O analista Rob Correa explica que, “em síntese, a alta do petróleo, desde que com o bom gerenciamento dos custos, é benéfico para as empresas deste setor”. Isso porque”, via de regra, os custos destas companhias são fixos. Portanto, toda vez que o preço do petróleo sobe, essas empresas ganham margem (diferença entre receitas e custos).”
“Desde que a guerra na Ucrânia não se irradie para outros países e a economia global não desacelere seu consumo de petróleo, essas pequenas companhias de petróleo da bolsa brasileira têm um potencial de valorização relevante”, afirma ele, e complementa: “em minha opinião, os melhores investimentos são exatamente nestas pequenas empresas.”

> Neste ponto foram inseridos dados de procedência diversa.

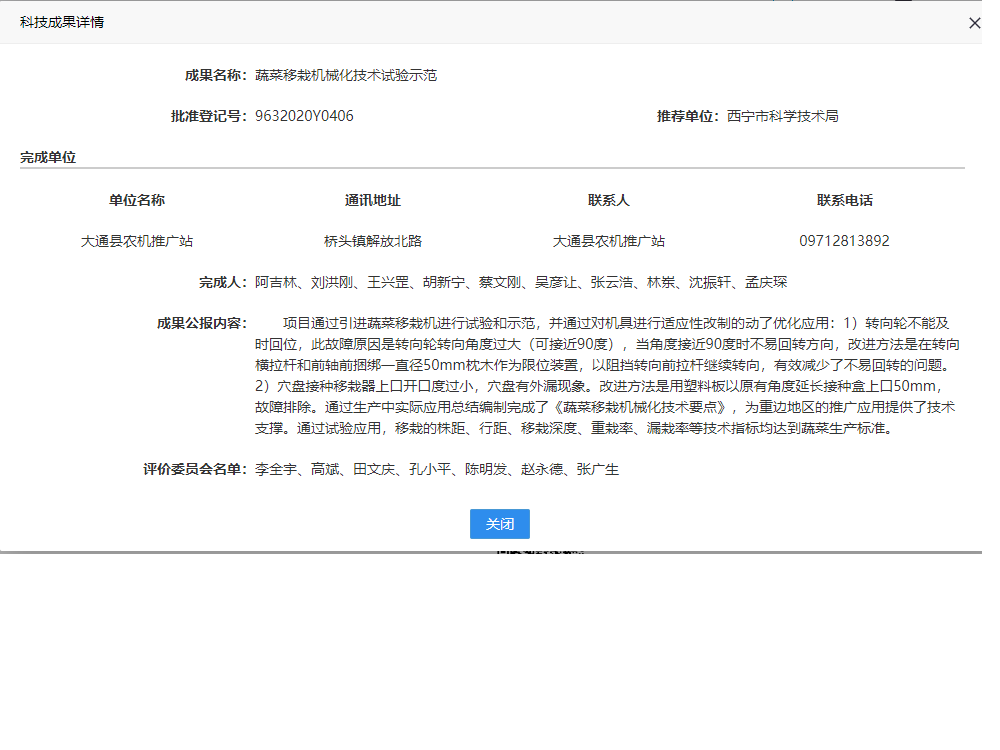Click the 科技成果详情 dialog title
The image size is (1000, 750).
point(62,22)
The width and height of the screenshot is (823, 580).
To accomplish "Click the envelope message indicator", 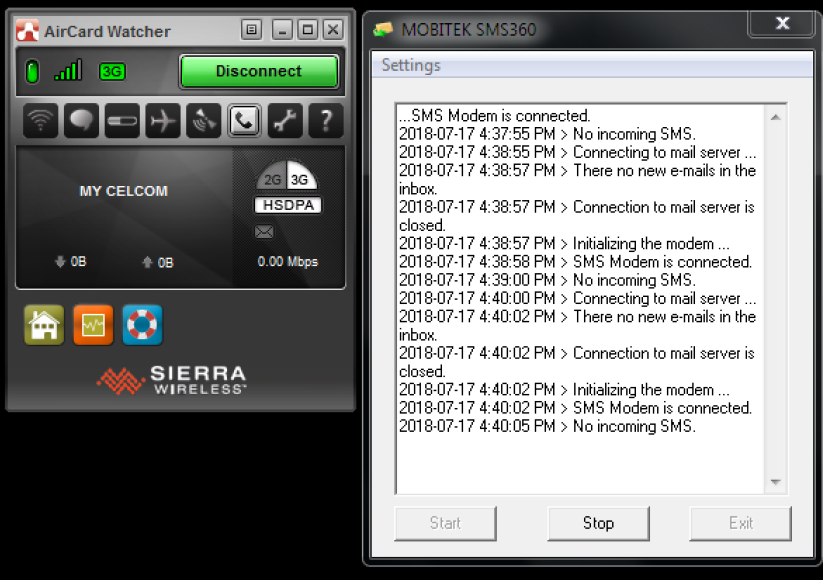I will [x=264, y=232].
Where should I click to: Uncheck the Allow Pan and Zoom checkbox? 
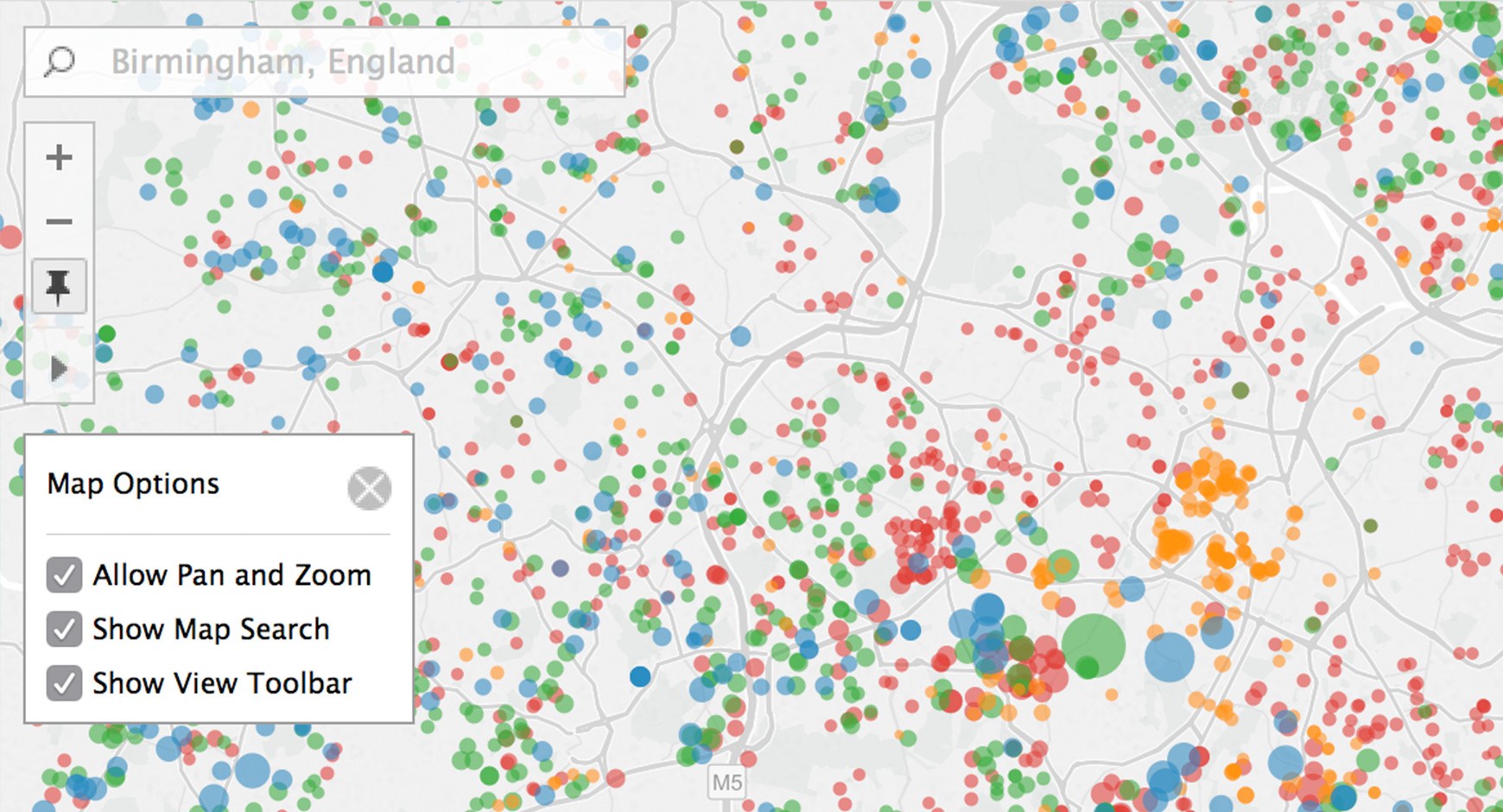(64, 575)
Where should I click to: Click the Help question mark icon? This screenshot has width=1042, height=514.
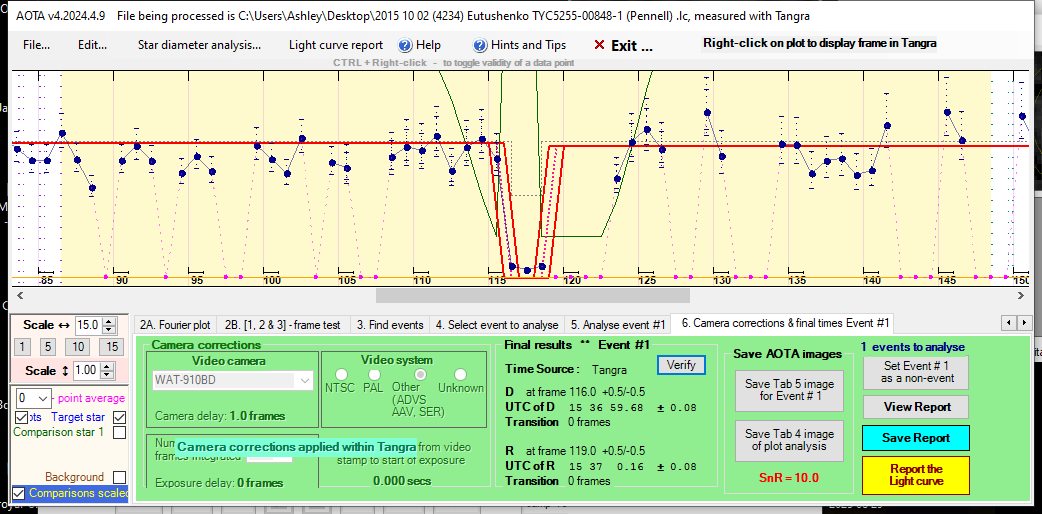click(405, 45)
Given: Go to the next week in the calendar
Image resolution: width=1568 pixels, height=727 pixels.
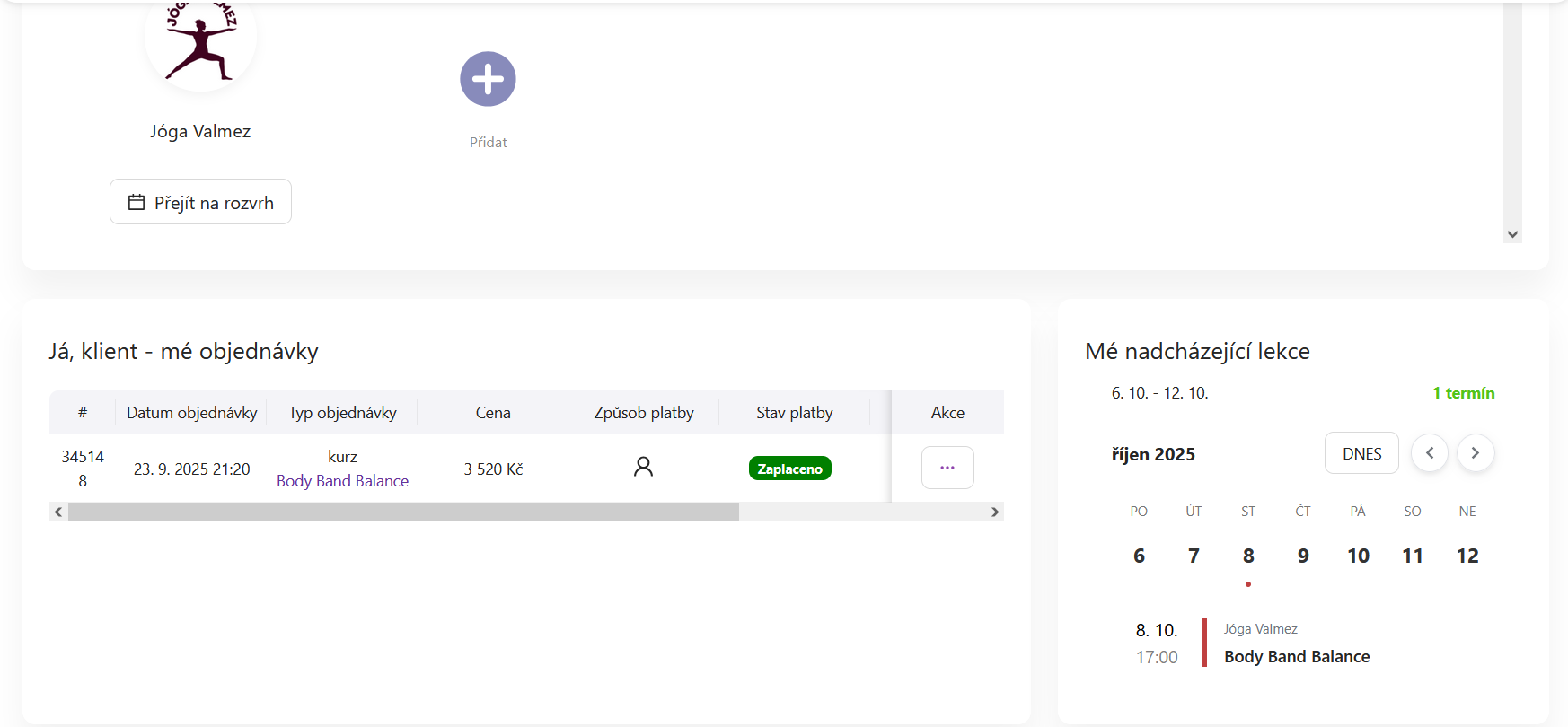Looking at the screenshot, I should pyautogui.click(x=1475, y=453).
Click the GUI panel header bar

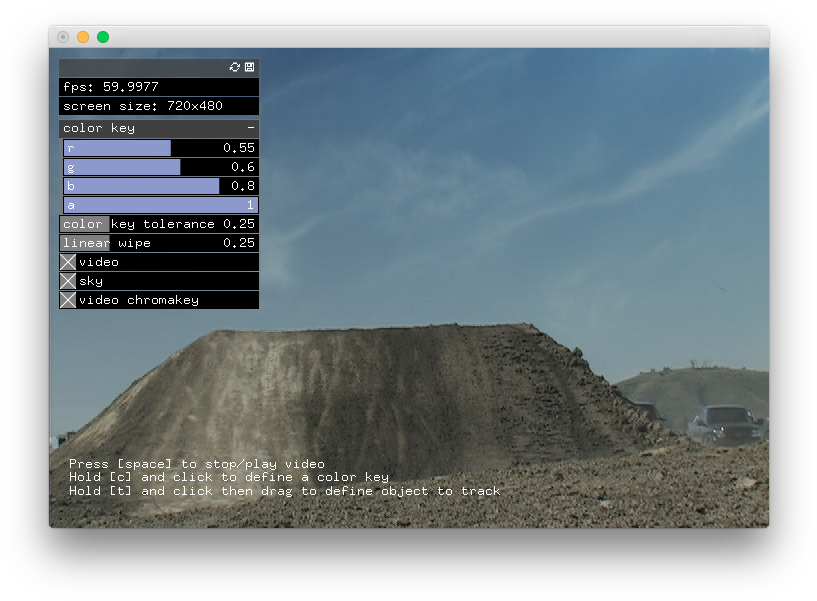coord(140,67)
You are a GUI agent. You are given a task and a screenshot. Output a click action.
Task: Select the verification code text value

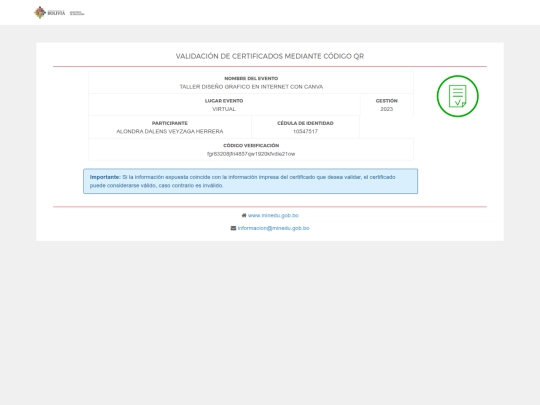coord(251,154)

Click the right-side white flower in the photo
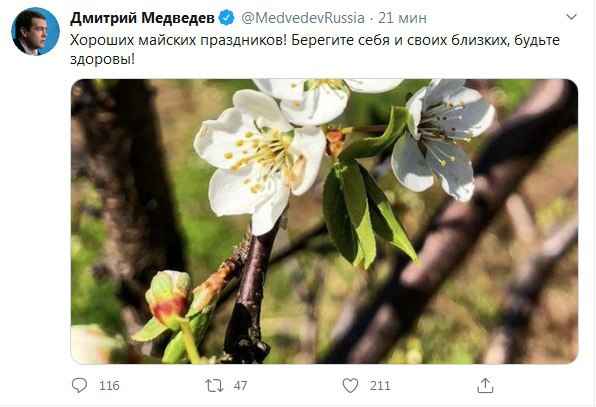click(443, 139)
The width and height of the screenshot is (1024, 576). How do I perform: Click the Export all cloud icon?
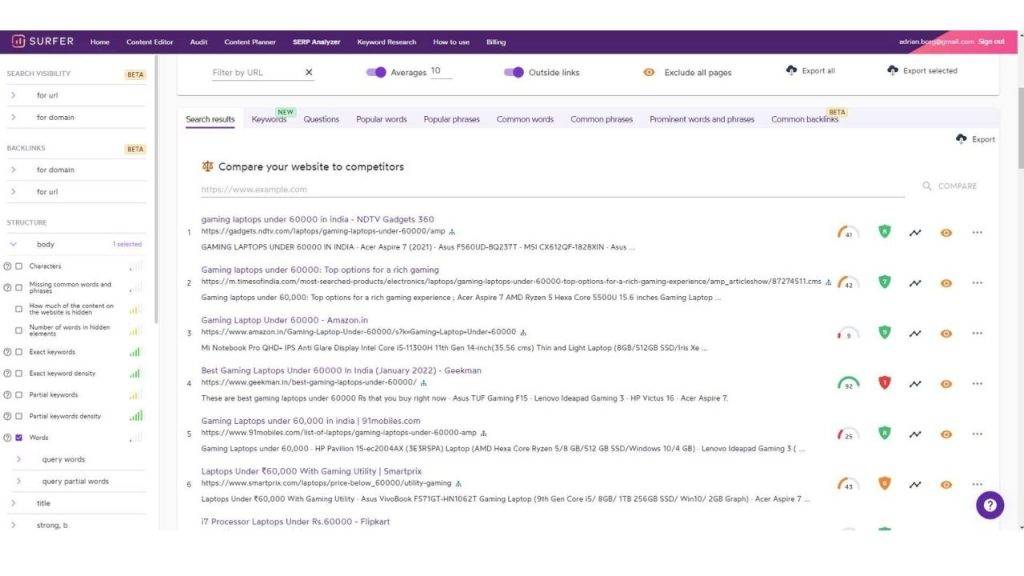[x=792, y=71]
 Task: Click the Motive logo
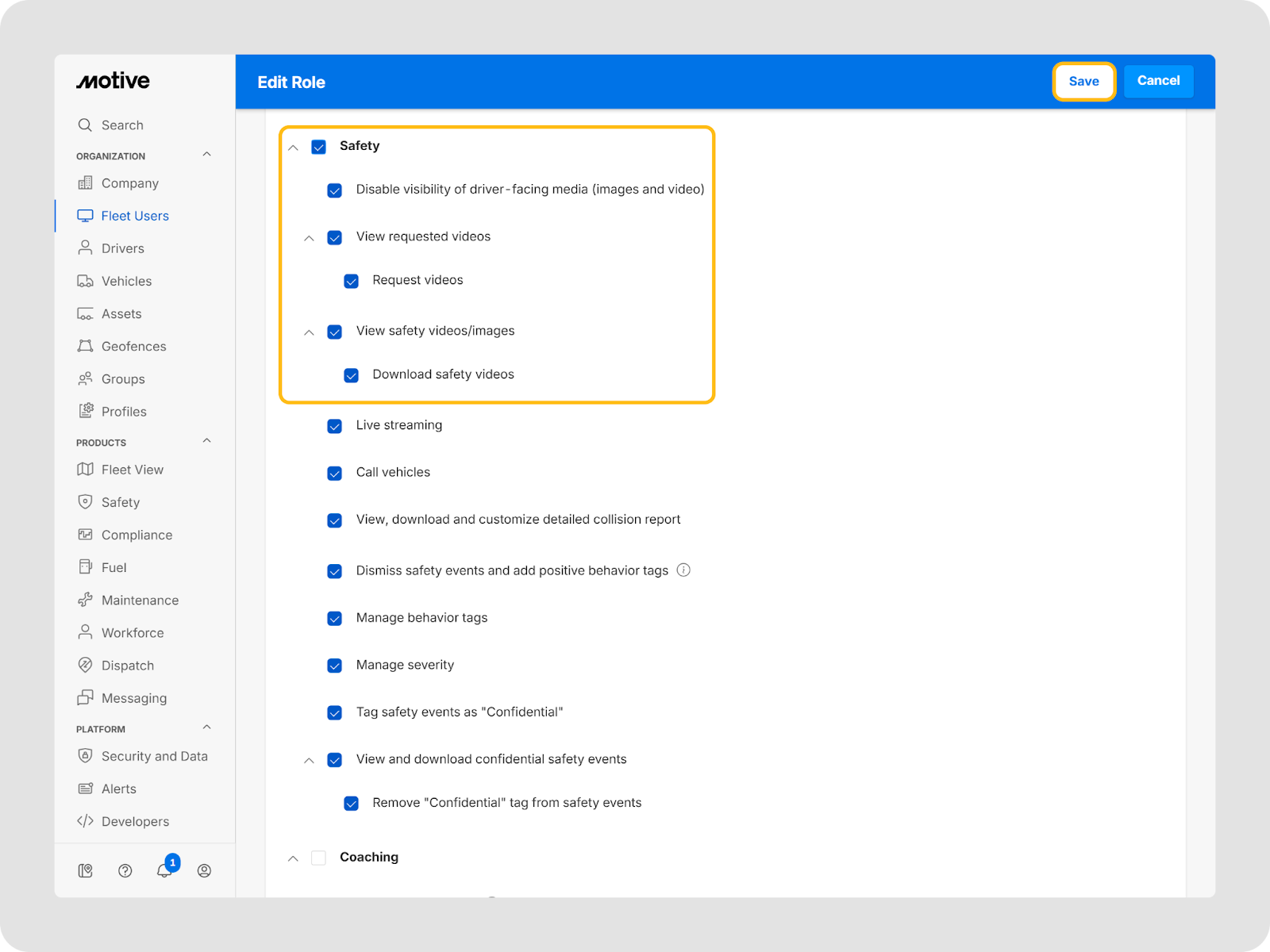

“Como a Petrobras vem se desfazendo de blocos de produção para reduzir seu endividamento e gerar caixa, focando apenas em empreendimentos grandiosos, estas empresas pequenas compram esses ativos. Esses ativos, embora já tenham passado do seu auge de produção, ainda têm muitas reservas e não exigem das pequenas companhias investimentos para começar a operação do zero. Em outras palavras, elas compram poços que já estavam em produção e utilizam técnicas eficientes para extrair petróleo a um custo competitivo.”
Entre as petroleiras da bolsa, Correa diz que sua “preferida é a PetroRio, que entregou resultados sólidos em 2021 e tem grande potencial para continuar aproveitando a escalada dos preços do petróleo.”
“No último trimestre de 2021, a PetroRio produziu 32.300 barris por dia, com um custo de extração de US$ 11,80 por barril. Com o preço do petróleo acima da casa dos US$ 100, o cenário é promissor para companhia”, acredita o analista.